Thursday, September 15, 2022

✨ It's not all bad

September 15, 2022 View online | Sign up
Finny
Gist
TOGETHER WITH Finny

Good day. Can you guess how many of the roughly 500 companies in the S&P 500 index cited the term “recession” in their Q2 earnings calls? a. 140, b. 240, c. 340. Follow the wave 🌊 below for the answer. 

Here are today's money topics:

  • The state of the 60/40 portfolio
  • Retail traders have lost some power
  • Take advantage of all your employee benefits

INVESTING

The State of The 60/40 Portfolio

The 60/40 portfolio holds 60% stocks and 40% bonds. The concept was coined by Vanguard’s founder, John Bogle, and has been considered a tried and true allocation for many decades now. 

The reasons for its existence come down to simplicity, reliability, and good returns. It’s a more extreme example of something like the rule of 110, which says your equity allocation should be 110 minus your age. For example, if you’re 30 years old with a moderate risk profile, you would hold 80% in stocks or stock funds (110-30 years old = 80% stocks).

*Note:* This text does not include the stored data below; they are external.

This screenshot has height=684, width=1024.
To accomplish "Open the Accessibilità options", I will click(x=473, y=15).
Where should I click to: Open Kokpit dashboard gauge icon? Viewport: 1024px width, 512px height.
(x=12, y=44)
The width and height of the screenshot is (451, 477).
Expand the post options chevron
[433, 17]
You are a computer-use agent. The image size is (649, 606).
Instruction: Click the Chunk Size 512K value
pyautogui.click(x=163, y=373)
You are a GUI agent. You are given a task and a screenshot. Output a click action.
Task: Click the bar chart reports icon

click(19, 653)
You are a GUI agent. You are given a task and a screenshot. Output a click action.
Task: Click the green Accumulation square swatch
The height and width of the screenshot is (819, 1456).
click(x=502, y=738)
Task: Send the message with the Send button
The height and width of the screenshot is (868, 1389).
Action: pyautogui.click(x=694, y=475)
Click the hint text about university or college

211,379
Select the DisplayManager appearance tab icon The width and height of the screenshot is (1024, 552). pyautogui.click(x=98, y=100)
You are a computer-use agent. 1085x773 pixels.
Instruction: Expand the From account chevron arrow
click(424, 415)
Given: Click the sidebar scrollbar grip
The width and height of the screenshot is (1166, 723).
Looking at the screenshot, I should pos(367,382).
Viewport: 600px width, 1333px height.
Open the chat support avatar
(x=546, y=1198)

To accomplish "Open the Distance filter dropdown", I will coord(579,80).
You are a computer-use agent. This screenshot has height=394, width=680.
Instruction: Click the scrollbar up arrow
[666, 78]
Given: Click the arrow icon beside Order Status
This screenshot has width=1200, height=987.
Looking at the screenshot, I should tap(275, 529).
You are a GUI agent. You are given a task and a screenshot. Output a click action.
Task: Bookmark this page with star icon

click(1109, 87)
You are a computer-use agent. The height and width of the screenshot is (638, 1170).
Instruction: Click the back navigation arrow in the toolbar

  • The returns speak for themselves. The main goal of a 60/40 portfolio is to reliably deliver average returns of around 7% annually. But this asset mix has actually averaged 8.8% between 1926 and 2021, 11.5% since the financial crisis, and generated positive returns in 35 out of the 42 years since 1980. Batting .833 ain’t too bad. 
  • But it has its haters: Despite having one of its worst years in a while, headlines claiming the 60/40 portfolio’s death have been vastly overstated. As of Sept. 7th, the portfolio’s return this year sits at a dismal -17.25%, but this down year doesn’t discount its viability going forward. 
  • A weird scenario: Alternatively, a portfolio allocated 100% to the total stock market would be down about 17.23% this year, which is quite literally no different. The problem is that bonds are usually expected to have an inverse relationship to stocks, and because of rising interest rates this year, the price of existing bonds has fallen, eliminating the 60/40 portfolio’s usual 40% bond hedge. 
  • All is not lost though: The 60/40 remains a classic, reliable default portfolio that we should reasonably expect to continue its relatively predictable performance going forward, even if it does have a blip like 2022 here and there. It’s not the gospel of investing though, and we should always use our risk tolerance, time horizons, and financial goals to arrive at the right allocations for ourselves.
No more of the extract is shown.